How many lines in this data contain the string "title"? Reply with the number only.
★ ★ ★ ★
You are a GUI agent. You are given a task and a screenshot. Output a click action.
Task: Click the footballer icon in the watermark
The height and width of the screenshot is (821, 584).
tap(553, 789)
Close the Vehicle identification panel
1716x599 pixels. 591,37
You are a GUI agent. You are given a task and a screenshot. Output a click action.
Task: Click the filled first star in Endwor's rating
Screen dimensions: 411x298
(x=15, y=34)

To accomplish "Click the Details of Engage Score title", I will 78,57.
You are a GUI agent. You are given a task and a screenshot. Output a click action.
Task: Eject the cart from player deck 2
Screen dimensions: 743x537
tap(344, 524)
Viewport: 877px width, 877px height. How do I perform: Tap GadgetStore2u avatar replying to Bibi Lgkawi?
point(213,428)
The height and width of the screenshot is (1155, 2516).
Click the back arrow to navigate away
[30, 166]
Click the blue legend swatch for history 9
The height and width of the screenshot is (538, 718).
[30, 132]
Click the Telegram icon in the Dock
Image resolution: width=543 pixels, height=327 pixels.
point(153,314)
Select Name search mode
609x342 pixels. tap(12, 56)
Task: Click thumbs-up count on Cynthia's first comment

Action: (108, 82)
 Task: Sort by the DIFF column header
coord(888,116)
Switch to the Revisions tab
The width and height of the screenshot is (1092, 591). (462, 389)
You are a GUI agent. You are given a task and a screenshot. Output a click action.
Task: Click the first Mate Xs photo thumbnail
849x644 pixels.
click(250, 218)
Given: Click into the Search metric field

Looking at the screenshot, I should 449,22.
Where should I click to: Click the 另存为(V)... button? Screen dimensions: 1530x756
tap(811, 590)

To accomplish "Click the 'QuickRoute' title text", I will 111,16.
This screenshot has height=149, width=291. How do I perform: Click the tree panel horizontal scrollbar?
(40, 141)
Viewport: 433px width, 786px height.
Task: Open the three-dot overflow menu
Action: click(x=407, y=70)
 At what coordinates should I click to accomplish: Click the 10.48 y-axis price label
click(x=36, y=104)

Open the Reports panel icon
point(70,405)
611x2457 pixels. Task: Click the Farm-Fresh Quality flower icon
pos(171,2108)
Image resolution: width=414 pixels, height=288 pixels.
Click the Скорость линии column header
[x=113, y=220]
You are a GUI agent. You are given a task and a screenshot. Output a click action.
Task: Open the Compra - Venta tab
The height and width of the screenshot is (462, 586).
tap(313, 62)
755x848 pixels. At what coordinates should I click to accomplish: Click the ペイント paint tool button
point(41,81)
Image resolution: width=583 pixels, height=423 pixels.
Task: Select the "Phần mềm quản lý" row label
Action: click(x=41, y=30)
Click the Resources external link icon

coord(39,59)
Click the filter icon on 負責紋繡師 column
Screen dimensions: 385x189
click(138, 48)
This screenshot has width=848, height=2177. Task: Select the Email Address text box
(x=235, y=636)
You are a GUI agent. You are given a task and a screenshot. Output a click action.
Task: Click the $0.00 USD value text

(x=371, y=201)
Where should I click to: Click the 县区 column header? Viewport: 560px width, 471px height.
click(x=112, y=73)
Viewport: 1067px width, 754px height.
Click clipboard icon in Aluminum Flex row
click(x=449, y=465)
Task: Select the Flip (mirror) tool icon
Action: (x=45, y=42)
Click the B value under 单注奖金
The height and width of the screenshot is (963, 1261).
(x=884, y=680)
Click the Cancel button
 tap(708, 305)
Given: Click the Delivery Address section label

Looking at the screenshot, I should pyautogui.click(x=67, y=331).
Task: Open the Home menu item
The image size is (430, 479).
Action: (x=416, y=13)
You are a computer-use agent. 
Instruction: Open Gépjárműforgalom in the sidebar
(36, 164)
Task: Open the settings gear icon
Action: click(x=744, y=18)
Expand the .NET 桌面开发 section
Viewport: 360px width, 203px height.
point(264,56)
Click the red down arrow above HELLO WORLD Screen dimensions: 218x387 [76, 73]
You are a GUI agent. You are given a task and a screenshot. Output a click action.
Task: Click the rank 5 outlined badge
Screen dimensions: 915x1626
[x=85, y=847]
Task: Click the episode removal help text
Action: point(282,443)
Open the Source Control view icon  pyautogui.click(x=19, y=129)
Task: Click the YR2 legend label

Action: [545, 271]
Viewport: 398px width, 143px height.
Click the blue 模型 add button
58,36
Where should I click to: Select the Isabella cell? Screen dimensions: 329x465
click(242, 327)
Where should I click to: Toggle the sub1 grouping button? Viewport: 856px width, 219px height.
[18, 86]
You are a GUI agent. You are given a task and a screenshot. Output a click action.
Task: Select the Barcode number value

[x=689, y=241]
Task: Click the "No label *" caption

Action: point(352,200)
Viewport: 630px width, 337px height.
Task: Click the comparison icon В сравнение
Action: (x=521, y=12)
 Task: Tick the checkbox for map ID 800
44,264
★ ★ ★ ★
→ Task result:
2